Start of SOURCE TEXT

The root of the DNS tree has been using DNSSEC to protect the zone content since 2010. DNSSEC is simply a mechanism to provide cryptographic signatures alongside DNS records that can be validated, i.e. prove the answer is correct and has not been tampered with. To learn more about why DNSSEC is important, you can read our earlier blog post.
Today, the root zone is signed with a 2048 bit RSA “Trust Anchor” key. This key is used to sign further keys and is used to establish the Chain of trust that exists in the public DNS at the moment.
With access to this root Trust Anchor, it would be possible to re-sign the DNS tree and tamper with the content of DNS records on any domain, implementing a man-in-the-middle DNS attack… without causing recursors and resolvers to consider the data invalid.
As explained in this blog the key is very well protected with eye scanners and fingerprint readers and fire-breathing dragons patrolling the gate (okay, maybe not dragons). Operationally though, the root zone uses two different keys, the mentioned Trust Anchor key (that is called the Key Signing Key or KSK for short) and the Zone Signing Key (ZSK).

End of SOURCE TEXT
Start of DATA EXCERPT

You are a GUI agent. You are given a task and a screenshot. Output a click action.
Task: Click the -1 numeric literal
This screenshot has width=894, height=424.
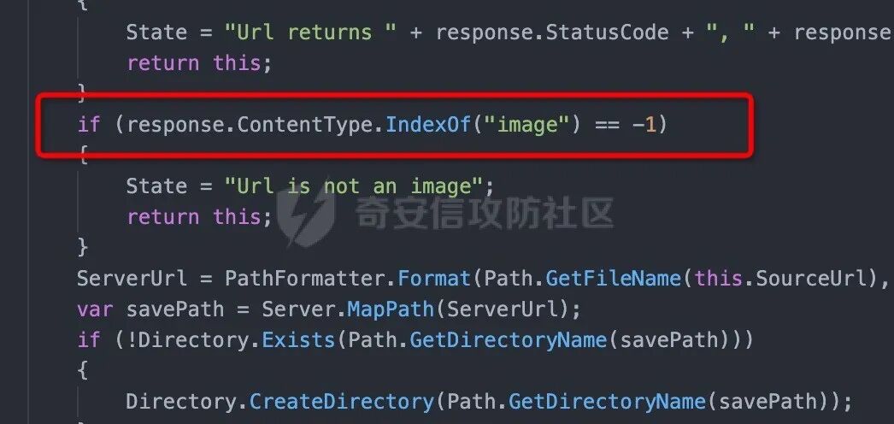644,124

End of DATA EXCERPT

*WHAT NEEDS TO BE DONE:*
Continue the text on DNSSEC and the root zone keys, starting after its final sentence. The lines shown after the DNSSEC text were taken from a different source.

*REPLY TO THE EXERCISE:*
The ZSK (Zone Signing Key) is used to generate signatures for all of the Resource Records (RRs) in a zone.
You can query for the DNSSEC signature (the RRSIG record) of “www.cloudflare.com” using your friendly dig command.
$ dig www.cloudflare.com +dnssec
;; QUESTION SECTION: ;www.cloudflare.com. IN A ;; ANSWER SECTION: www.cloudflare.com. 4 IN A 188.8.131.52 www.cloudflare.com. 4 IN A 184.108.40.206 www.cloudflare.com. 4 IN RRSIG A 13 3 5 20180207170906 20180205150906 35273 cloudflare.com. 4W4mJXJRnd/wHnDyNo5minGvZY6hVNSXITnUI+pO6fzhnkpsEp1ko8K7 1PQ6r0s9SwLgrgfneqXyPs4b5X0YDw==
The two A records shown here can be cryptographically verified using the RRSIG and ZSK in the zone. The ZSK can itself be verified using the KSK, and so on… this continues upwards following the “chain of trust” until the root KSK is found.
The http://dnsviz.net/ tool can be used to help visualize how this verification can be done for any domain on the internet, for example here is the trust chain for “www.cloudflare.com”.
To verify the RRSIG on “www.cloudflare.com” we would need to cryptographically verify the signatures in reverse order on the diagram. First “cloudflare.com”, then “com”, and finally “.” – the root zone.
If you are able to access the secret key that’s used to sign the root, it’s possible to trick resolvers into verifying a "forged" answer.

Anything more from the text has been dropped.